Most were manufactured in Germany from the late 1800s through the 1930s, often showing remarkable artistry and imagination, with Japan entering the market during World War I.

Thursday, August 13, 2020

Another Zaiden Maiden

Previously on this blog, I posted videos featuring various clockwork cuties by Zaiden Toy Works. The post included this March 8, 1922, advertisement by Zaiden featuring seven dolls, which it declared are only part of the company’s “Sixteen new mechanical numbers,” and I wondered how many more of the company's shimmying and shaking sirens are still out there after over 80 years, waiting to be discovered? These dancing dolls were inexpensive souvenirs of the summer boardwalks and fall carnivals, quickly discarded when their mechanisms jammed or their composition began to flake.

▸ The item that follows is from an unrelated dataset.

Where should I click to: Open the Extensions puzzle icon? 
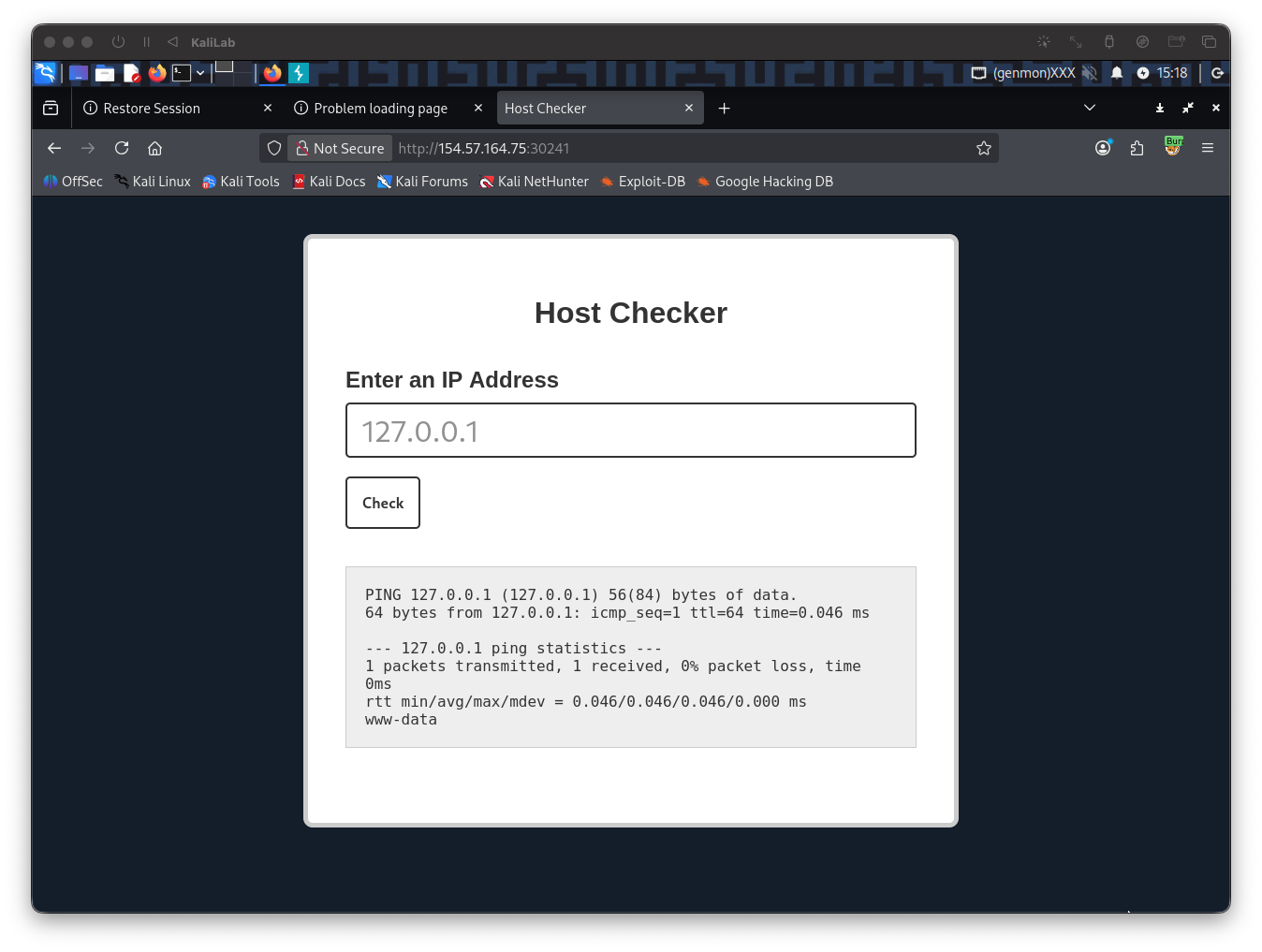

Few survived, and even fewer in working condition.  However, I have added yet another Zaiden maiden to my collection.  

This 13.5-tall  inch tall composition, wood, and metal mechanical doll wears her original nurse outfit.  She is Zaiden's "Nurse Girl" who, according to the ad reproduces "a human like motion of rocking a baby. The mother of them all." She has a head and torso of good quality composition and a mohair wig. Her face is nicely and brightly painted. The lower arms are wood and the hands metal, but the upper arms are flexible wire. Her upper legs are wood and attached to a U-shaped metal bar that curves under her body from hip to hip and her black lace-up shoes are metal. She is wound by a key jutting out of an opening in her lower back and would rock the celluloid baby (a replacement) cradled in her hands.  The mechanism is balky, but her clothes are fastened on with metal brads and I do not want to risk damaging her outfit to reach the mechanism to try to oil and clean it.